*What you will do:* An exact copy of the data below is required; return it in full.

*Source data:*
───
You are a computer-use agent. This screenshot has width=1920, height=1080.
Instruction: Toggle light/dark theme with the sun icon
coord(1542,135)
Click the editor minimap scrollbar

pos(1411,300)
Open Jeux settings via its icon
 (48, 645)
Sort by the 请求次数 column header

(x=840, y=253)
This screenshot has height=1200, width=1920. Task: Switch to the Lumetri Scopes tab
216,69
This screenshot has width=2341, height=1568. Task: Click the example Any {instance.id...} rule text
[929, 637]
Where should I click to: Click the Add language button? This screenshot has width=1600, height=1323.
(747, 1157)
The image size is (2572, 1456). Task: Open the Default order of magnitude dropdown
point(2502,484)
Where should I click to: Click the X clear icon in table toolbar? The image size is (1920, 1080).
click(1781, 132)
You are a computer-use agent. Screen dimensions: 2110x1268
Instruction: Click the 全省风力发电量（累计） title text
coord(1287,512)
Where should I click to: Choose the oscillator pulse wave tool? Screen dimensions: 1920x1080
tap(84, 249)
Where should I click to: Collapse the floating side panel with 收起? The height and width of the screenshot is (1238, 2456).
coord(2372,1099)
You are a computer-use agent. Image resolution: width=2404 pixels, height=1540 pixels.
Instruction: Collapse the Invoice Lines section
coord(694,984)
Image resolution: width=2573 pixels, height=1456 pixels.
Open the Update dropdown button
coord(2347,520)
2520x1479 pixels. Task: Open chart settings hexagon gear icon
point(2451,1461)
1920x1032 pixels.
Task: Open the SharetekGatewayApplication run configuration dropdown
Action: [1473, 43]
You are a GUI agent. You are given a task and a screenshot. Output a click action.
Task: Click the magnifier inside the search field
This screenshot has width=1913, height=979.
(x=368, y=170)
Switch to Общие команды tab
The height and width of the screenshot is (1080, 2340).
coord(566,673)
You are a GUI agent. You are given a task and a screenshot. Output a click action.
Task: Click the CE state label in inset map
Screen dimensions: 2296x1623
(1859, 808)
───
*Solution to this task:*
You are a computer-use agent. This screenshot has width=1920, height=1080.
Instruction: Toggle light/dark theme with the sun icon
coord(1542,135)
Click the editor minimap scrollbar

pos(1411,300)
Open Jeux settings via its icon
 (48, 645)
Sort by the 请求次数 column header

(x=840, y=253)
This screenshot has height=1200, width=1920. Task: Switch to the Lumetri Scopes tab
216,69
This screenshot has width=2341, height=1568. Task: Click the example Any {instance.id...} rule text
[929, 637]
Where should I click to: Click the Add language button? This screenshot has width=1600, height=1323.
(747, 1157)
The image size is (2572, 1456). Task: Open the Default order of magnitude dropdown
point(2502,484)
Where should I click to: Click the X clear icon in table toolbar? The image size is (1920, 1080).
click(1781, 132)
You are a computer-use agent. Screen dimensions: 2110x1268
Instruction: Click the 全省风力发电量（累计） title text
coord(1287,512)
Where should I click to: Choose the oscillator pulse wave tool? Screen dimensions: 1920x1080
tap(84, 249)
Where should I click to: Collapse the floating side panel with 收起? The height and width of the screenshot is (1238, 2456).
coord(2372,1099)
You are a computer-use agent. Image resolution: width=2404 pixels, height=1540 pixels.
Instruction: Collapse the Invoice Lines section
coord(694,984)
Image resolution: width=2573 pixels, height=1456 pixels.
Open the Update dropdown button
coord(2347,520)
2520x1479 pixels. Task: Open chart settings hexagon gear icon
point(2451,1461)
1920x1032 pixels.
Task: Open the SharetekGatewayApplication run configuration dropdown
Action: [1473, 43]
You are a GUI agent. You are given a task and a screenshot. Output a click action.
Task: Click the magnifier inside the search field
This screenshot has width=1913, height=979.
(x=368, y=170)
Switch to Общие команды tab
The height and width of the screenshot is (1080, 2340).
coord(566,673)
You are a GUI agent. You are given a task and a screenshot. Output a click action.
Task: Click the CE state label in inset map
Screen dimensions: 2296x1623
(1859, 808)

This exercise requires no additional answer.